• **Extracted entries**:
--------------------
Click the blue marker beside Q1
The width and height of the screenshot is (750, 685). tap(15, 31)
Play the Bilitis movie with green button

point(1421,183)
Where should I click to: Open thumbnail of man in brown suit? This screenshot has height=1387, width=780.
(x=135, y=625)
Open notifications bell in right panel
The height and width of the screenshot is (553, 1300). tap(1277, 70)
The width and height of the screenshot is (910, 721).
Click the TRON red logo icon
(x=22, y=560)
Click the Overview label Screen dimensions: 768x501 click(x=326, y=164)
--------------------
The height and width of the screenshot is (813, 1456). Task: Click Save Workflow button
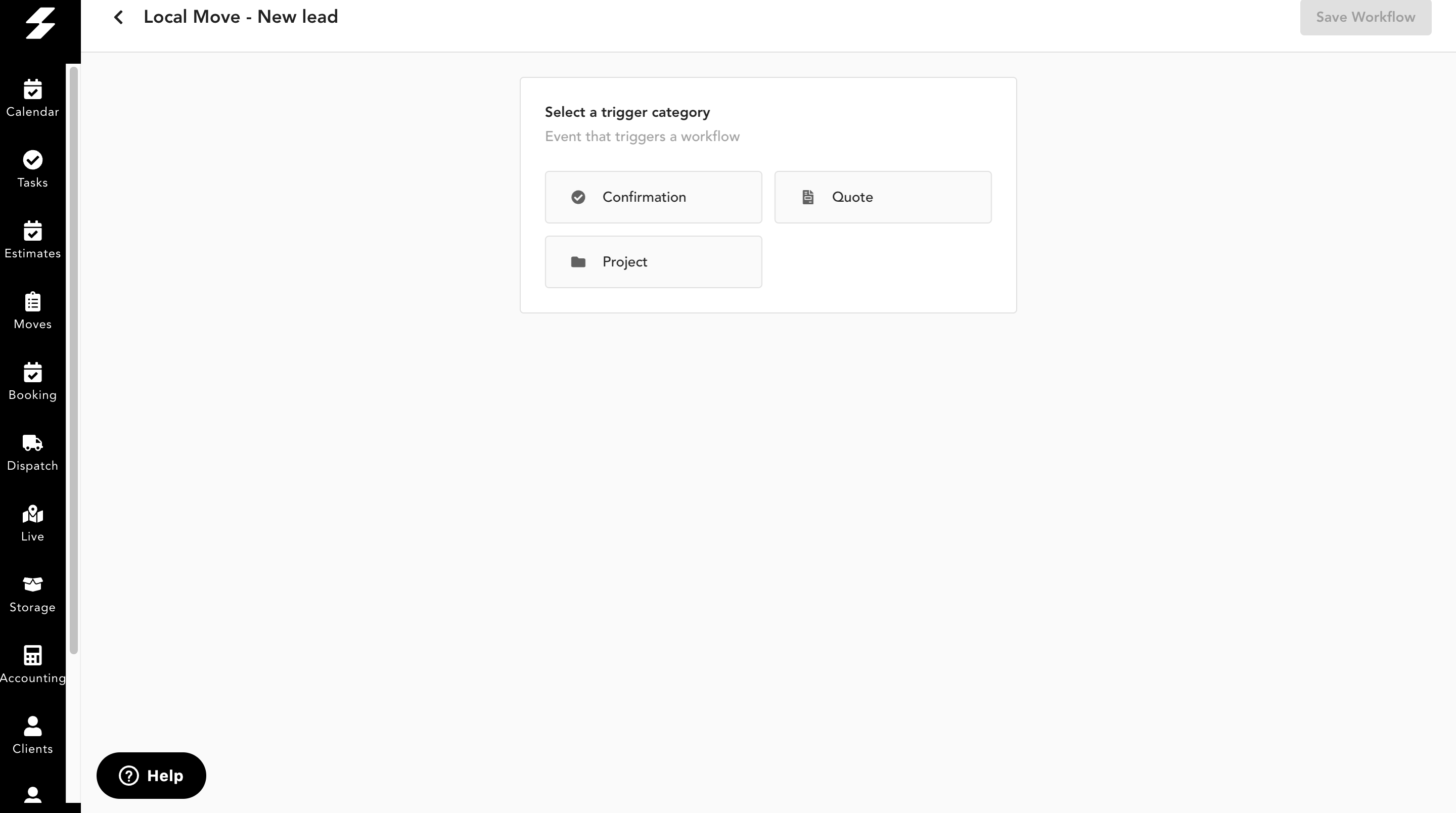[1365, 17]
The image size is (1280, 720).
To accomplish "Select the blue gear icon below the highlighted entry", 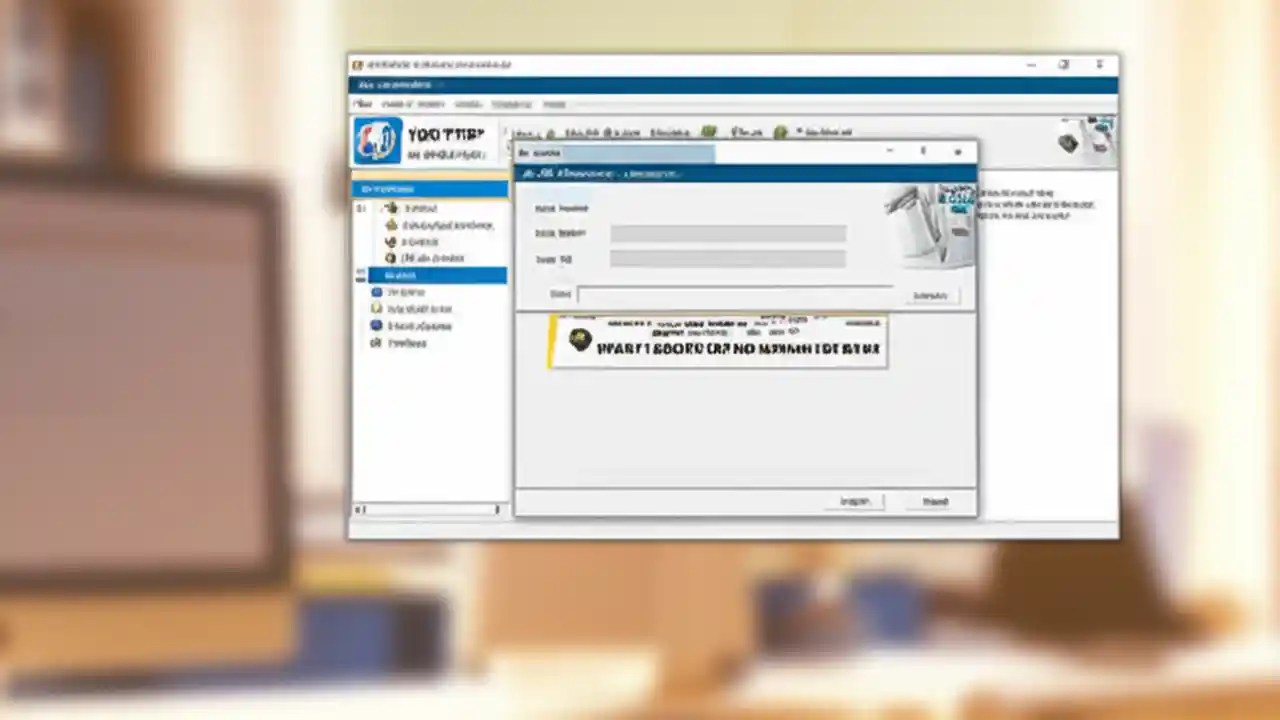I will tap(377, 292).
--------------------
• **What you are asked to do**:
Copy only this part of the entries above: the line with "Open notifications bell in right panel", the line with "Click the Overview", and the lines between, all exactly as written.

• **Result of the exercise**:
Open notifications bell in right panel
The height and width of the screenshot is (553, 1300). tap(1277, 70)
The width and height of the screenshot is (910, 721).
Click the TRON red logo icon
(x=22, y=560)
Click the Overview label Screen dimensions: 768x501 click(x=326, y=164)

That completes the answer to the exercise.